--- Start ---

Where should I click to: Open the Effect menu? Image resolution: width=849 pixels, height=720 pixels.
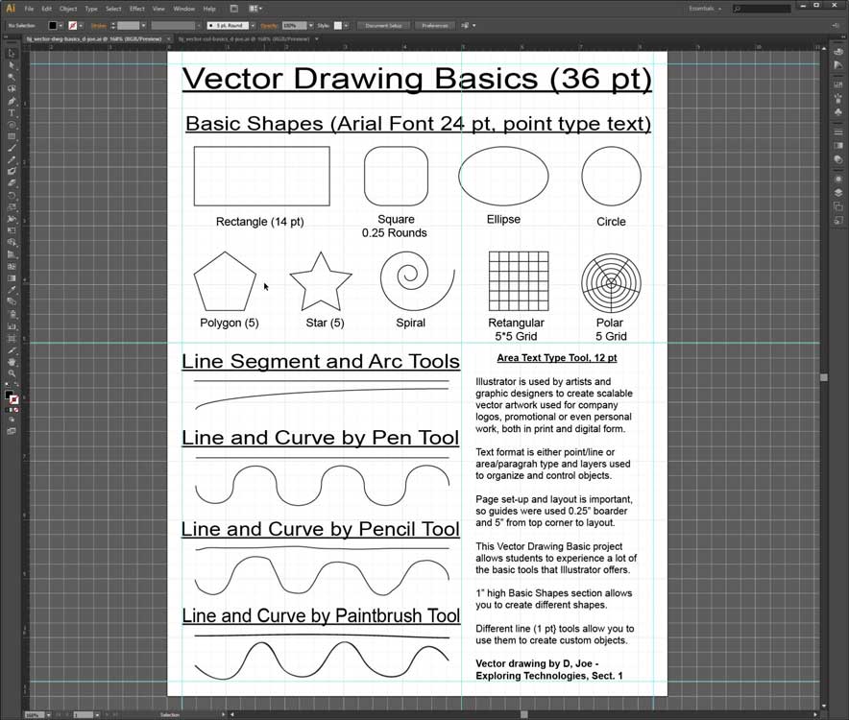pyautogui.click(x=137, y=9)
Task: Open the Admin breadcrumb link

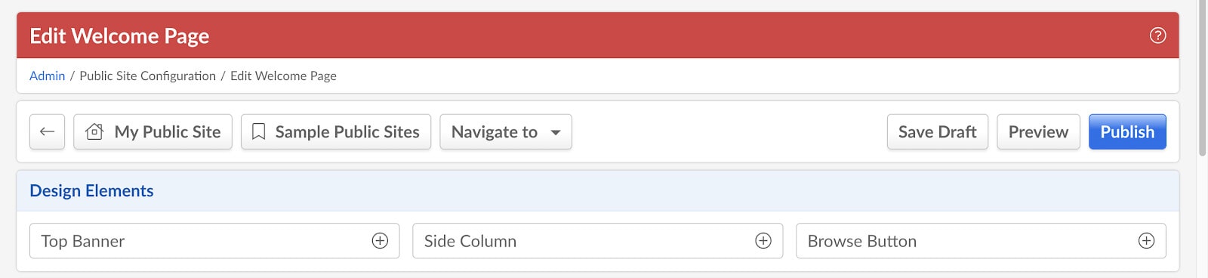Action: (47, 76)
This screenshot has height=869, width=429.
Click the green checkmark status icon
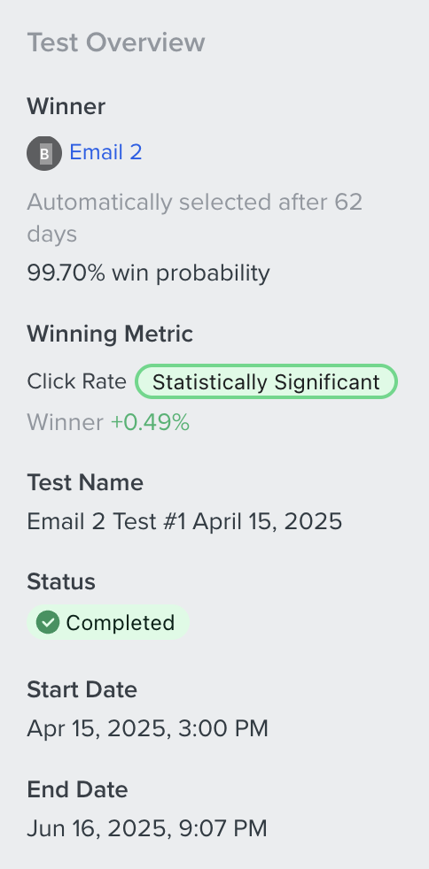(x=48, y=622)
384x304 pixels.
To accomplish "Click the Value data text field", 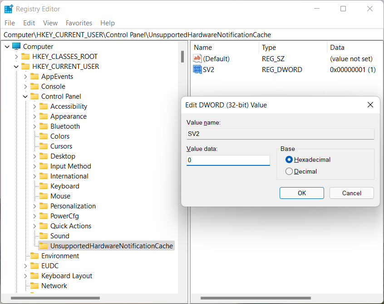I will pos(228,160).
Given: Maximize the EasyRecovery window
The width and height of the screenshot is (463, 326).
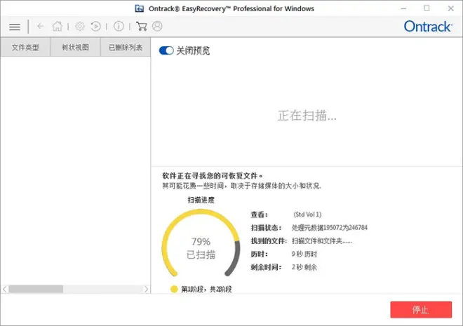Looking at the screenshot, I should [427, 8].
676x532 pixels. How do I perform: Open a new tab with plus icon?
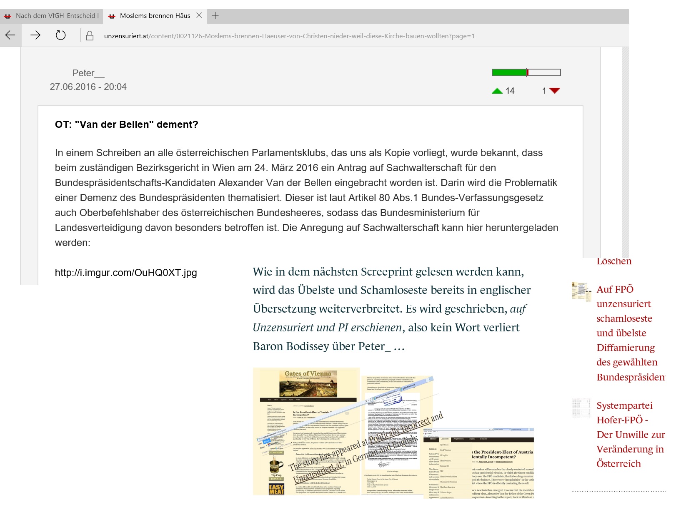click(215, 16)
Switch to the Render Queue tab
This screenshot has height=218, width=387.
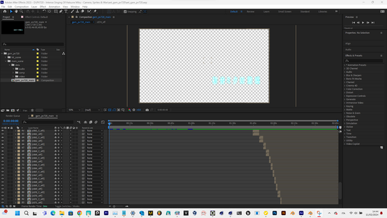pos(13,116)
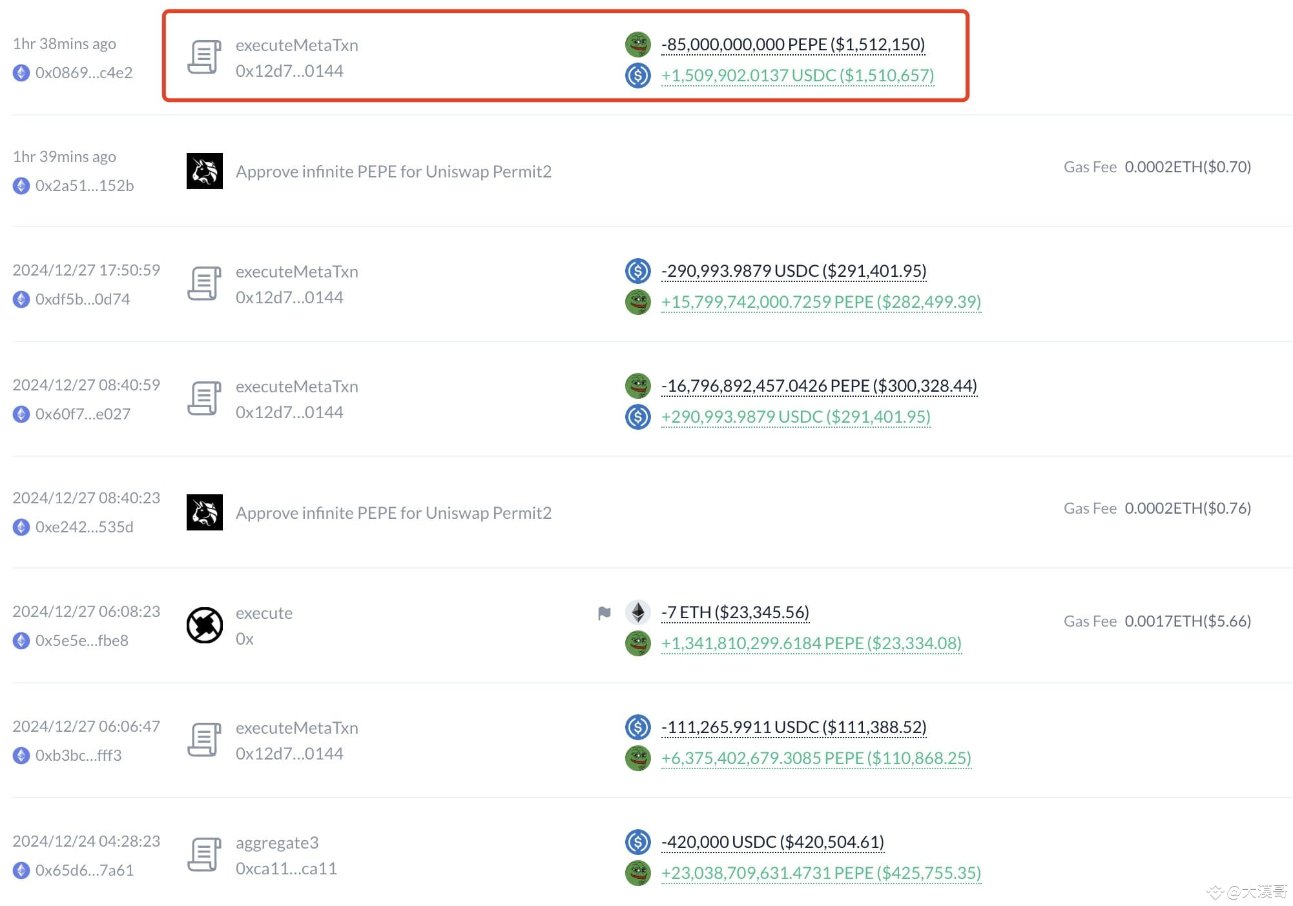Open transaction hash 0x5e5e...fbe8
This screenshot has height=906, width=1293.
pyautogui.click(x=81, y=641)
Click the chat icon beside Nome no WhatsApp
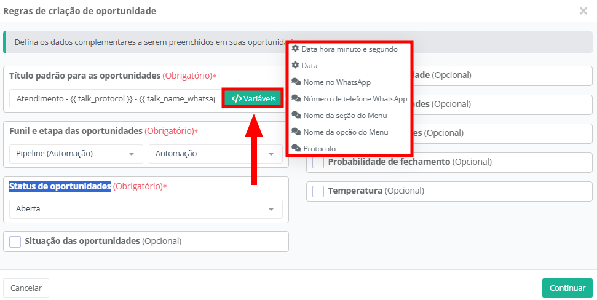597x300 pixels. point(296,82)
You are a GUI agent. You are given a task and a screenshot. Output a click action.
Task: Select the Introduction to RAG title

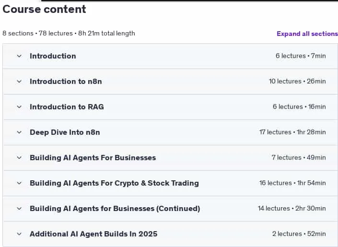click(67, 107)
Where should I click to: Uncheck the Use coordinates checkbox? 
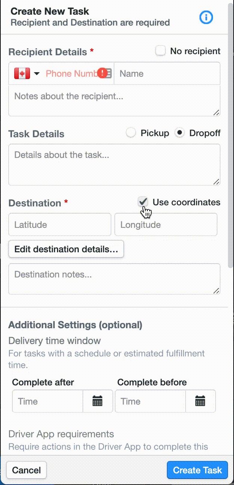[x=143, y=202]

--- End ---

Directions — From the records above, gather every line that contains the string "width", matching case exactly, and copy each one in full.

Complete output —
Where should I click to: Open the Effect menu? Image resolution: width=849 pixels, height=720 pixels.
This screenshot has height=869, width=429.
The width and height of the screenshot is (463, 326).
This screenshot has height=218, width=387.
This screenshot has height=906, width=1293.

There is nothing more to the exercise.